No universal formula for risk tolerance in non-financial contexts
In another article [1] on this topic, I claim that, with the advent of Enterprise Risk Management, terms borrowed from the world of finance have been inappropriately introduced into non-financial contexts.
The utility of the idea of risk appetite outside of an investment operation seems remote, while it will take some work to specify and make useful the notion of risk tolerance.
What that means in practice is that the risk manager will not find a universal formula. Corporate goals, values, quality standards, statutory requirements, regulatory guidelines, or stakeholder interests can all play a role. It may have to be determined at the granular level; i.e., for each item in the risk register, or for each administrative decision.
Risk tolerance example 1
If I am a mechanical engineer requiring a certain carbon content or grain structure in the steel that enters the plant to manufacture a part, then, in a sense, I have to determine my “degree of tolerance” for the risk that the steel received is sub-standard. This will play out in different ways, and so will mitigation costs, depending on whether I rely on the supplier’s assurances or on third party reports, or instead if I opt for an in-house 100% check operation.
Example 2
A social services organization, such as a child welfare agency, or a counselling or psychiatric care facility, will have, at least in policy, “zero tolerance” for certain things involving client or patient safety. If staff members interpret this in a literal or fanatical manner, they will still have to make judgments on a daily basis in unique, complex, multivariate situations as to whether safeguards are sufficient — or perhaps even excessive, causing deficient allocation of resources elsewhere, leading to untold harms.
Example 3
Imagine an IT firm that invests in a subsidiary operation to address a new area of cyber security. Managers may not have clear agreement on the timeline, nor on success criteria for the new venture.
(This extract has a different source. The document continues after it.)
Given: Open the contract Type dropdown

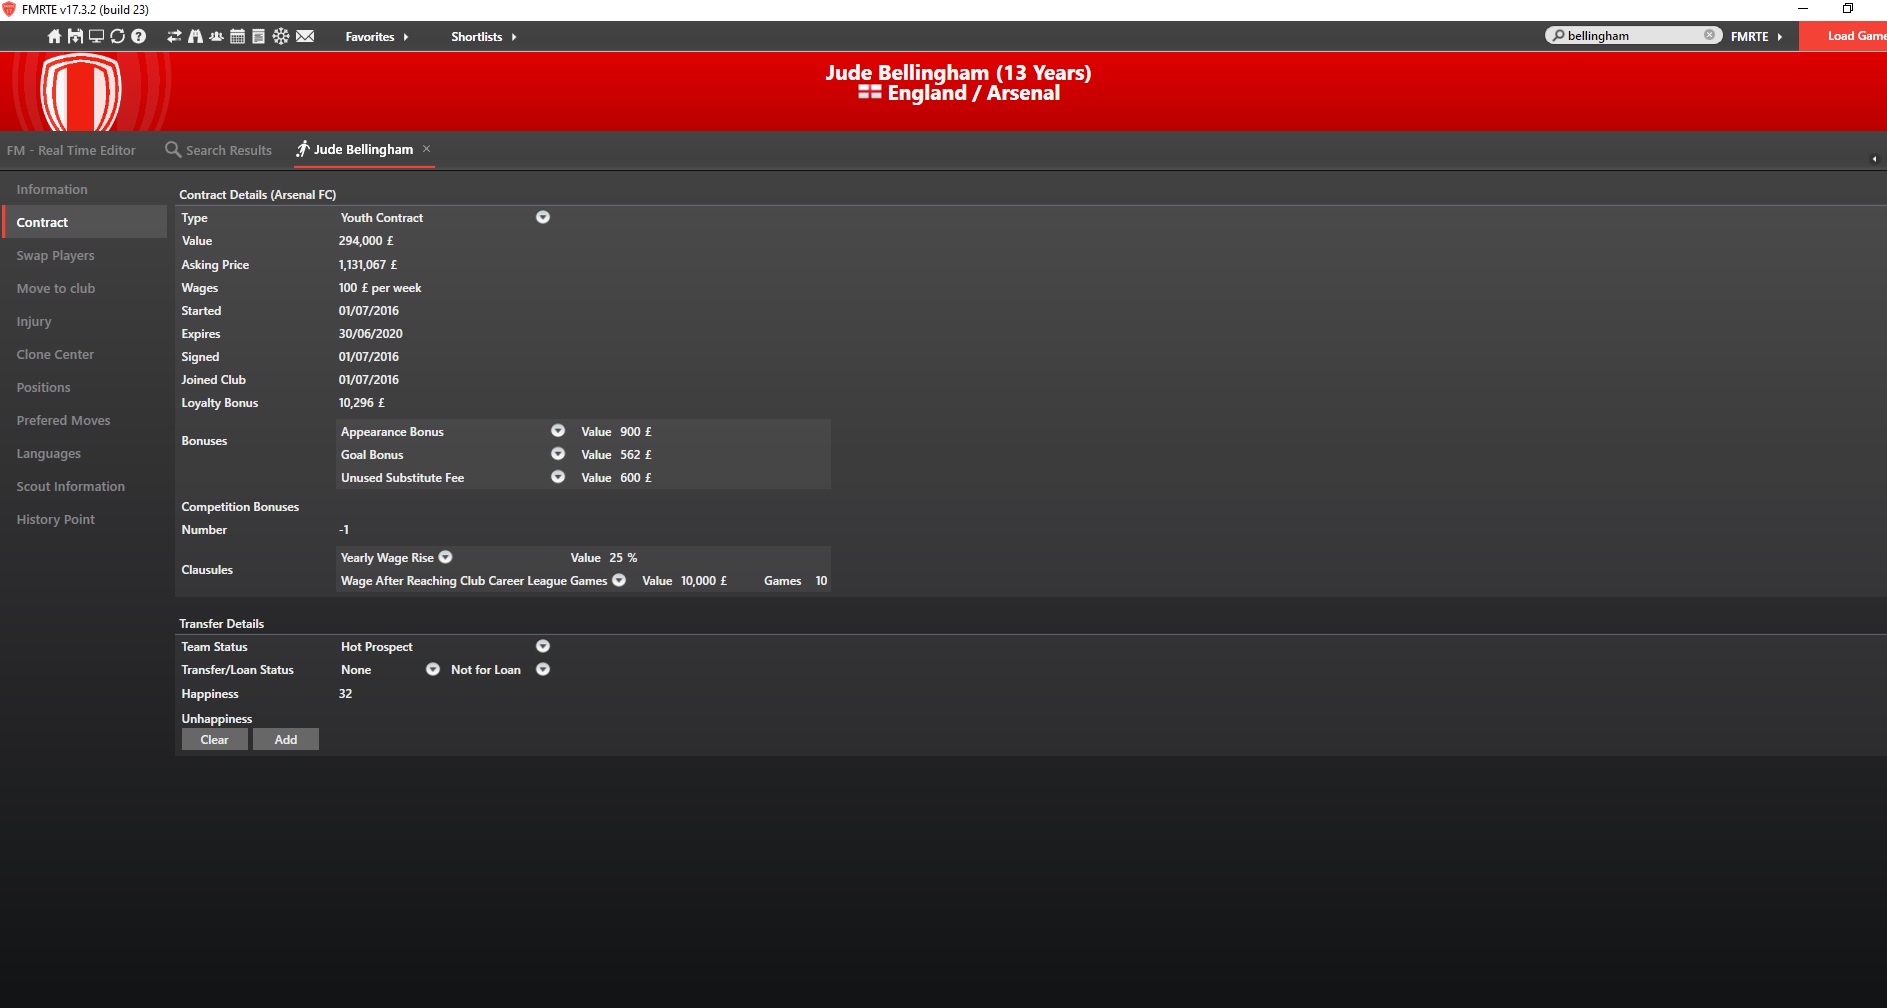Looking at the screenshot, I should (x=543, y=217).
The way managers tolerate risk is not consistent from one to the next.
Conclusion
Well, each of these examples shows that Enterprise Risk Management cannot rely just on the notion of willingness to risk financial capital. ERM must allow for the design of risk tolerance in activities of varying scope, in different disciplines.
High quality risk assessment allows participants in a round table discussion to have a nuanced discussion of risk. They arrive at a finely tuned common interpretation of real situations. Risk tolerance can then be the subject of dialogue in order to ensure a reasonably consistent understanding and adherence to it.